Elkabbach, reporter de pouvoir
Daniel Schneidermann - - Obsessions - 66 commentaires
J'ai rencontré Jean-Pierre Elkabbach, disparu ce 3 octobre, une fois dans ma vie. Je viens de débuter la chronique de télé au Monde
, et il vient d'être nommé président de France Télévisions par accord de cohabitation Mitterrand / Balladur, il s'entend bien avec les deux. On doit être début 1994. Il me convoque dans une brasserie proche de chez lui, au Champ de Mars, beaux quartiers. Et ça donne : "bon votre petite chronique, là, très bien. Mais vous n'allez pas vous laisser enterrer vivant dans votre mausolée. Venez faire la télé avec nous !"
Je me souviens très bien de "mausolée"
. Je bafouille : la seule chose que j'aimerais faire à la télé c'est une émission critique sur la télé. Il est OK. Il est OK pour tout ce qu'on voudra. En allant payer les cafés, qui croise-t-on ? Raymond Barre, qui vient acheter ses cigarettes. Rires. Blagues. Embrassades des deux crocodiles. Sensation Musée Grévin. Je ne me souviens plus qui n'a pas donné suite. Sans doute les deux. Bref pour la création d'Arrêt sur images il a fallu attendre la création de La Cinquième, l'année suivante, et Jean-Marie Cavada.
S'il était seulement resté le génial reporter à nagra qu'il était sans doute à vingt-cinq ans Jean-Pierre Elkabbach aurait certainement été le meilleur de sa génération. Jouer des coudes, se faufiler, coller son micro floqué sous le nez des Grands de ce monde : Paul Larrouturou, de TF1, reporter de pouvoir d'aujourd'hui et peut-être Elkabbach de demain, a twitté, avec le commentaire "Quelle vie !"
un montage de photos extraites du livre de souvenirs du disparu. Cela donne ceci :
On voit mal la première, la revoici :
On remarquera que le jeune reporter n'ose tout de même pas flanquer son micro sous le nez du Général, comme le feraient aujourd'hui ses descendants de Quotidien
. Il est vrai que les hauts personnages en présence ne semblent pas bavards.
Je fais mon malin, mais je trouve touchant que Elkabbach ait choisi pour son livre cette photo, qu'il tire gloire de cet instant où il a joué des coudes pour enregistrer quelques secondes de small talk
. D'ailleurs personnellement, quand je publierai mes souvenirs ( "La mémoire des rives"
?) peut-être insérerai-je celle-ci, qui n'est pas spécialement plus glorieuse :
Quel sujet parfait pour inaugurer ce blog obsessionnel : sur ce site, l'intervieweur multi-casserolé Elkabbach (parcourir ici sa carrière, résumée par notre ami Guémart, Loris de son prénom) a longtemps été, pour sa connivence avec les pouvoirs, une de nos cibles préférées. Je pense que cette photo de Moscou 1966 permet de mieux comprendre le personnage. À force de les coller serré, il s'est fondu avec les présidents, tous les présidents, les en exercice, les en devenir, les anciens, les en fin de vie (jusqu'à laisser dire à Mitterrand, en 1994, que le statut des Juifs de Vichy ne visait que "les Juifs étrangers"
).
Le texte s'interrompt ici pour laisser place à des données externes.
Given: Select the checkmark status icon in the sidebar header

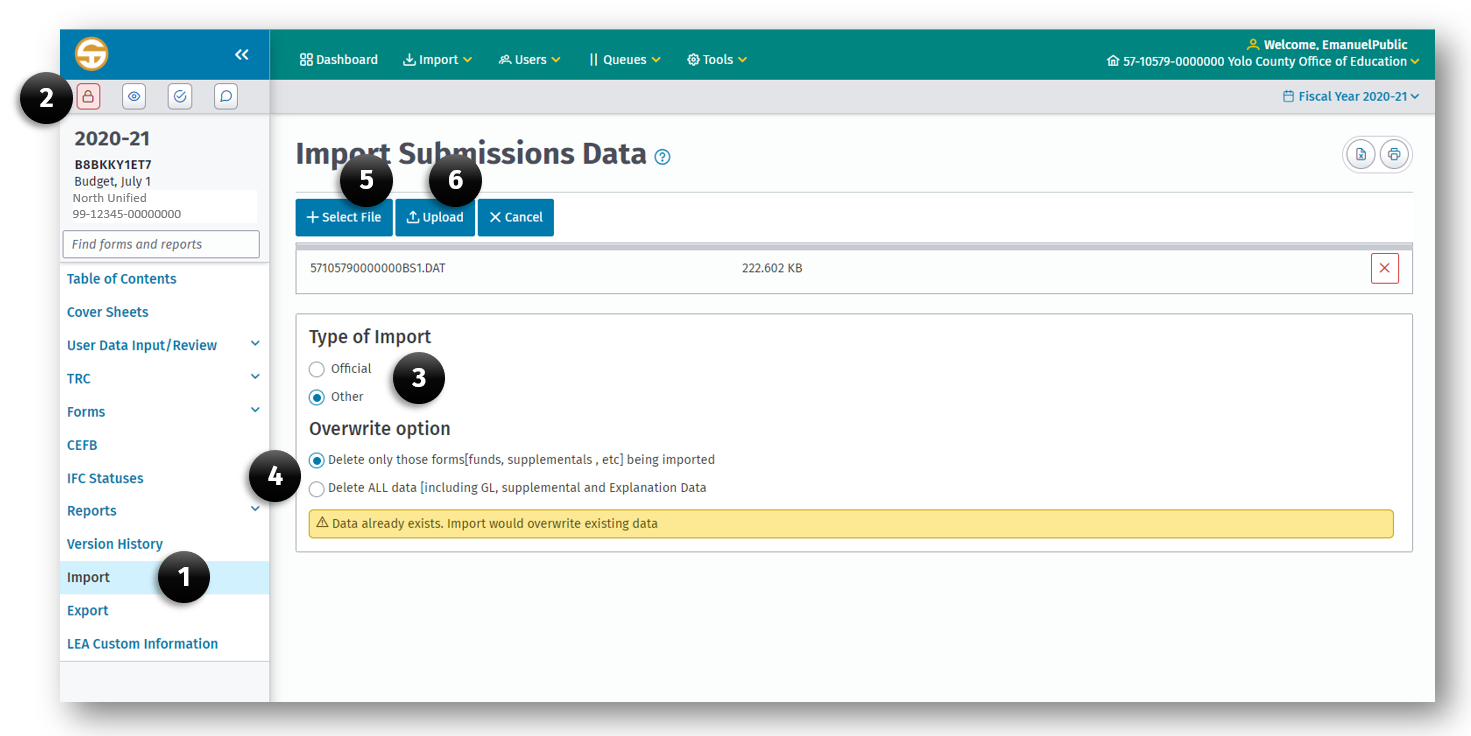Looking at the screenshot, I should (x=179, y=96).
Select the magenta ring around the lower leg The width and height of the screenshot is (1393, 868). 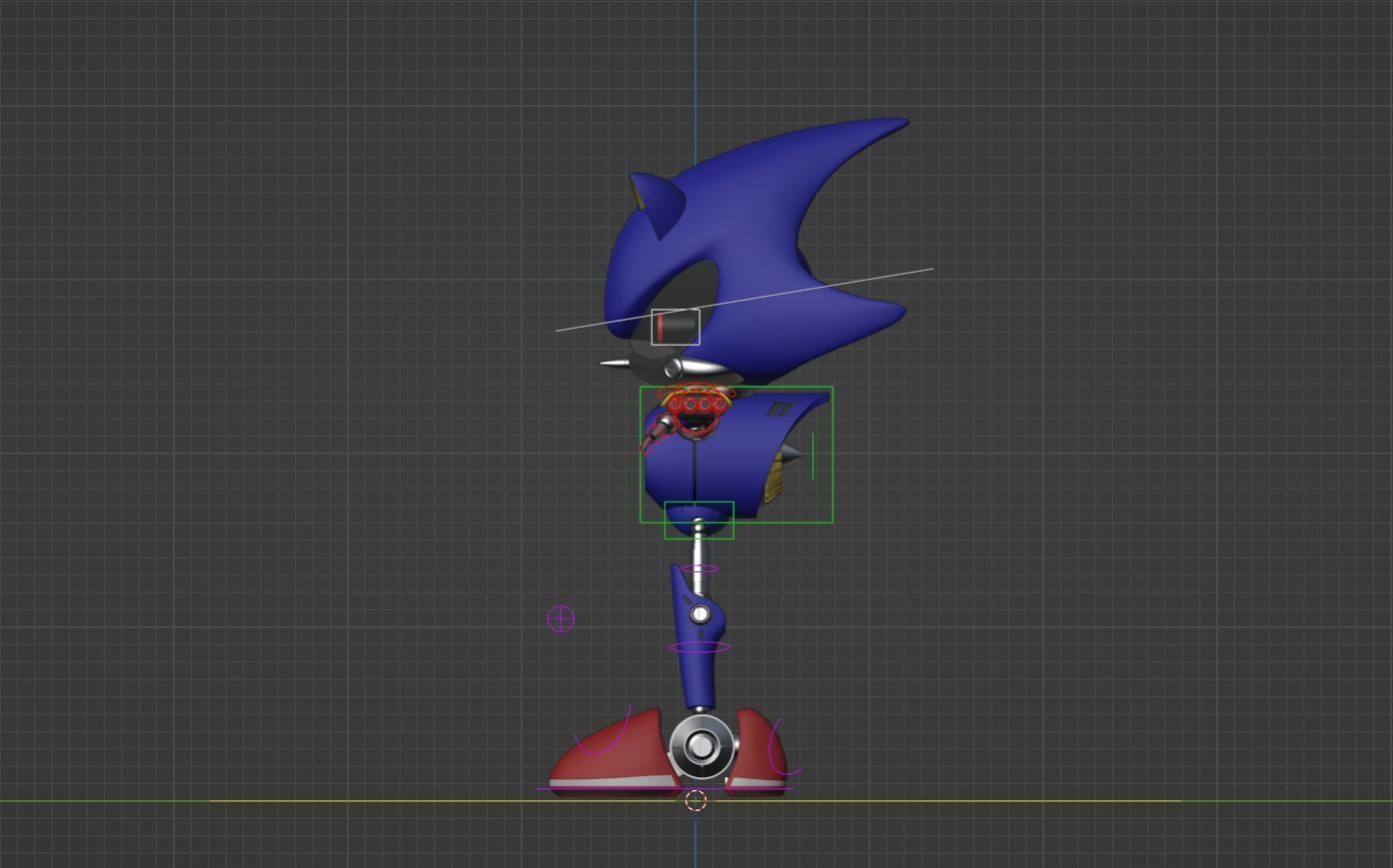[x=699, y=648]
Fondu enchaîné avec le pouvoir, au point de finir président lui-même, d'abord de France Télévisions, épisode traumatique qui se termina comme s'en souviennent les plus anciens, par le crash des voleurs de patates, puis de Public Sénat. A force de vouloir attirer tout ce qui brille...
A la nostalgie d'Elkabbach pour ce souvenir, fait aujourd'hui écho l'admiration de Larrouturou pour la carrière de son grand aîné. Accro du pouvoir, toxico du pouvoir et des hommes de pouvoir, grisé par les effluves du pouvoir, jamais assez proche, jamais assez fondu dans un court-circuit permanent, tel est le journalisme audiovisuel comme l'aime la Cinquième République, bruyamment pugnace et parfaitement incorporé.